The research paper focuses on the use of cinematic technique by the director of photography when shooting a feature film. Is this juggling with technical properties: lenses, lights, speed, shutter, f-stop and so on, effective? Can cinematography influence how audiences perceive movies?
This research shows that the application of cinematic technique adds additional layers of meaning, nuance and emotional context to shots and scenes along with their objective content. The study also suggests that the use of cinematographic differentials like composition, three-dimensional field and lens language, contributes to the film language.
The cinematographer is the bridge between the material world and the art world, making emotive sense with light and colour and composition. I disagree with Alexandra Astruc’s argument; “the camera fixes; it does not transcend, it looks. One has to be naïve to imagine that the systematic use of an 18.5 lens will make things any different from what they are. In exchange it never lies.” (Astruc, 1959)
I believe that in fiction, the camera always lies, it never tells the truth, it is the ‘make believe’ that creates the emotion. The use of well-implemented cinematography can create “life”. So, how does the camera lie?
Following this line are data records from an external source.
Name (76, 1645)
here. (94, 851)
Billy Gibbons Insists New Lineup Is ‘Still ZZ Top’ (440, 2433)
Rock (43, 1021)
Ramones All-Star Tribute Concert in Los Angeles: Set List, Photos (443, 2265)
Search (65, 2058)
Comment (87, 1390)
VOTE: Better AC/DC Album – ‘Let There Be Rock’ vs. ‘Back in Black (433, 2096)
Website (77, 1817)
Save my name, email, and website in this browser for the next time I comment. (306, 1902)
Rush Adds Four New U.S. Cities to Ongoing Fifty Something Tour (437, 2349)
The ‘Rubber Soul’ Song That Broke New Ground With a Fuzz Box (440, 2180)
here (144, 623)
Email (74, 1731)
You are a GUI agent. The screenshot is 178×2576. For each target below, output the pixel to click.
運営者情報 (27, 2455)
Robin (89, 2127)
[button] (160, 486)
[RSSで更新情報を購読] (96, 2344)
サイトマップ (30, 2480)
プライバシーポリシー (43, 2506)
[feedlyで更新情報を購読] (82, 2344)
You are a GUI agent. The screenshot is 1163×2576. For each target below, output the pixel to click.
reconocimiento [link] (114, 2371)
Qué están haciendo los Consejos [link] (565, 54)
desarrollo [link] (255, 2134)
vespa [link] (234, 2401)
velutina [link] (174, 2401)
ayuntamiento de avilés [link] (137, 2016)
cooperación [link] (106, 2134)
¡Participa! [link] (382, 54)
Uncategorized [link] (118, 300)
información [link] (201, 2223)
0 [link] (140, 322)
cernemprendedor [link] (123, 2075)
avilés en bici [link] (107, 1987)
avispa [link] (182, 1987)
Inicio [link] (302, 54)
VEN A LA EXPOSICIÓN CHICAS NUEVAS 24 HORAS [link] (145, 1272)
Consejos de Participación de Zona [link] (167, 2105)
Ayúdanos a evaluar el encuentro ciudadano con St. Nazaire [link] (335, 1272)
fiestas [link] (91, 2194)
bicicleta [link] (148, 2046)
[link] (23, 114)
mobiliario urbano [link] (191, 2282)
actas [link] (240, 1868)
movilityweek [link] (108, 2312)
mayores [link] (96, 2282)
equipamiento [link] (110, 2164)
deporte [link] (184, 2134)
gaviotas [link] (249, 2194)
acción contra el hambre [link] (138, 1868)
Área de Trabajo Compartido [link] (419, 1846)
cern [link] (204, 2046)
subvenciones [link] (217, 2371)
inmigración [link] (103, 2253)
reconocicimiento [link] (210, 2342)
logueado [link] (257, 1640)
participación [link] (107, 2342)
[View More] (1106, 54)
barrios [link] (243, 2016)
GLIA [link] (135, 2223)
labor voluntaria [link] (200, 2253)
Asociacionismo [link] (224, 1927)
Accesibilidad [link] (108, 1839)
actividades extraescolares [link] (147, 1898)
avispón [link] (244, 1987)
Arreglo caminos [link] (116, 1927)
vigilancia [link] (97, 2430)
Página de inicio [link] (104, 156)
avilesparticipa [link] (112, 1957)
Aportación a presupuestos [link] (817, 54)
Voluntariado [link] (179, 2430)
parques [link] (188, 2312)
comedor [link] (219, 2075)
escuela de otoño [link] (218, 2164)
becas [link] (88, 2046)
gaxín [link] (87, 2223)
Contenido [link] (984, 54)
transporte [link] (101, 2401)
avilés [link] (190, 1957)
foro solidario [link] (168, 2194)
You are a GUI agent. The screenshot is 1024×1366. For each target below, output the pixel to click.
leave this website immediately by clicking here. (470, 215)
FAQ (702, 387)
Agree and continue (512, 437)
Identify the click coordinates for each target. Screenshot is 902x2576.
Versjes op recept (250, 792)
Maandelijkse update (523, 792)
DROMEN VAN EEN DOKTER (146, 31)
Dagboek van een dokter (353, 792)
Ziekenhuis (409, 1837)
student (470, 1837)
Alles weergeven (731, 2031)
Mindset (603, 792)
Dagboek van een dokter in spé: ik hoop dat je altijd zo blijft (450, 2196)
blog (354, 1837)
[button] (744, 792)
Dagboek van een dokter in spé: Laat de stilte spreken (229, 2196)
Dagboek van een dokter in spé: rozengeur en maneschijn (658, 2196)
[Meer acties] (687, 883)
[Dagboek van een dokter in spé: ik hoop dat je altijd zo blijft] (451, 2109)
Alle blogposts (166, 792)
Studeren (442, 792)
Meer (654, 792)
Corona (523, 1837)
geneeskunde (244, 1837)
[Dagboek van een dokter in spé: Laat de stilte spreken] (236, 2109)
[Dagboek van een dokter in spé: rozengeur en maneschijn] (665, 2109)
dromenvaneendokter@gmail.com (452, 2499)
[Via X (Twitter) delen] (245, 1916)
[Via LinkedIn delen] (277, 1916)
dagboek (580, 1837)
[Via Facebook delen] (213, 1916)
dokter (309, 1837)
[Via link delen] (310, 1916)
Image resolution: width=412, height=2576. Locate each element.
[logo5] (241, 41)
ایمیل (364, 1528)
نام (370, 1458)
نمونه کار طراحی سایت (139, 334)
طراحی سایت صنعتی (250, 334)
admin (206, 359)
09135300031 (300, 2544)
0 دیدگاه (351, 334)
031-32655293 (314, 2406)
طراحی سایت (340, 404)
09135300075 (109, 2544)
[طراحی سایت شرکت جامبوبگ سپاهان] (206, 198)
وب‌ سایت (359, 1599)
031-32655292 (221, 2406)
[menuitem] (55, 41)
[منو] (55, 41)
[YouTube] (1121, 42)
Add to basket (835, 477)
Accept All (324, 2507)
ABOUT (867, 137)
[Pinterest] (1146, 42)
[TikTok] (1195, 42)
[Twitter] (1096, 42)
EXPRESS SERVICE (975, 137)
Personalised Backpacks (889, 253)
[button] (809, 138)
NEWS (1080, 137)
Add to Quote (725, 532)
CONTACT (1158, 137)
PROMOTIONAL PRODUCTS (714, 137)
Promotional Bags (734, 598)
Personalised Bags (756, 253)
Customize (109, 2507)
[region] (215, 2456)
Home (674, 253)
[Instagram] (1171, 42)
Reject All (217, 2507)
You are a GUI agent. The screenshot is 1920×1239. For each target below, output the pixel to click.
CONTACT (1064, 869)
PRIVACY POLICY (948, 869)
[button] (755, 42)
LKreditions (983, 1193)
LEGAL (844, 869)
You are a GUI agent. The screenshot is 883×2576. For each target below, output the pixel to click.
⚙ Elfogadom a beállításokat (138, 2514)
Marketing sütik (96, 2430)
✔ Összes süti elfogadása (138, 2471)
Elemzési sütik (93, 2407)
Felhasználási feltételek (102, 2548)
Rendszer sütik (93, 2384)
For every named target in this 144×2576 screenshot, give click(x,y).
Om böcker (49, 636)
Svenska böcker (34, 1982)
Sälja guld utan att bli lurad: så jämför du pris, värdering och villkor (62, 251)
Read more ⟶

Is it only through its content, what is sees or also through its style, how he sees it?
As a cinematographer teacher, I am often confronted with that question. The answer is complex, it takes much experience, creativity, intelligence, art and craft to create an image that conveys the right message. In this study, I have tried to unravel a very tiny part of this big question.
My starting point in this research was the selection of the script; the opening scene of “Nightmare on Elmstreet” (Wes Craven) was chosen because of its possibilities for visual interpretation and at the same time its practicability.
Lucas Jodogne, with whom I collaborated on this project as my cinematographer, defined the building blocks of the image and made the artistic choices to impart emotional meaning.
Lucas first framed and lit for the best possible composition, lens and camera movement for the shot. Then we took more takes, each with slight changes in camera height or lens or f -stop or camera movement, which we recorded on a log sheet. It was a very interesting experiment, as professional cinematographers we never have time to shoot “options” let alone to try to shoot it “wrongly”. For everybody involved in the shoot, we had some other professionals passing by the studio to have a look, it was amazing how we all agreed that just by, for instance, putting the camera 30 cm higher was destroying the impact of the shot. At least that was how we felt. But is that really true?
The final result were two film clips of twelve shots, in which shots 7, 8 and 12 were the same for the two versions. The blocking of the actor, the lights, the editing and the sound of the two film clips remained unchanged. The duration of the clips is one minute.
Questionnaires were presented to an audience of Asian film students, after watching the two film clips. The maximum overall screening time was 2 minutes and the survey was conducted immediately afterwards. The questions of the survey were designed to focus on the perceived differences between the films and not on their individual quality.
|Question||Clip 1 (bad)||Clip 2 (good)||The same|
|“Which clip is more suspenseful?”||32%||49%||19%|
|“Which clip had the most impact on you?”||32%||46%||22%|
|“Which clip is the scariest?”||35%||33%||32%|
|“Which clip evoked most the dark mood of a neglected basement?”||36%||37%||27%|
Two key insights emerged. One is that the application of cinematic technique adds additional layers of meaning, nuance and emotional context to shots and scenes in addition to their objective content. Also, the findings suggest that when viewers do not discern a certain emotion in the subject matter, the creative use of cinematographic tools does not add it.
When the viewers processed the films’ content and the descriptive concept communicated by the clip’s cinematic technique (e.g., scare), the outcome proved that the viewers regarded the quality of the emotion less favorably. The content had a bigger influence than the cinematographic properties. We can conclude that the art of cinematography can amplify the existing story, make it more meaningful and more expressive but cannot replace it.
A second important insight obtained from the findings, is the fact that cinematography influences film language. The micro elements of a movie, the technical codes, its’ cinematography, conveys meaning and emotion.
Conclusively, we can successfully state that subtle changes in the application of cinematic technique are perceived and emotionally understood by the audience.
However, the results show that certain influences fail to be fully ascertained when viewers engage in other factors such as timing, sound and content. It affects the quality and the quantity of the perception of the visuals. This confirms again the fact that cinematography is an important part of filmmaking but that it is also part of the whole.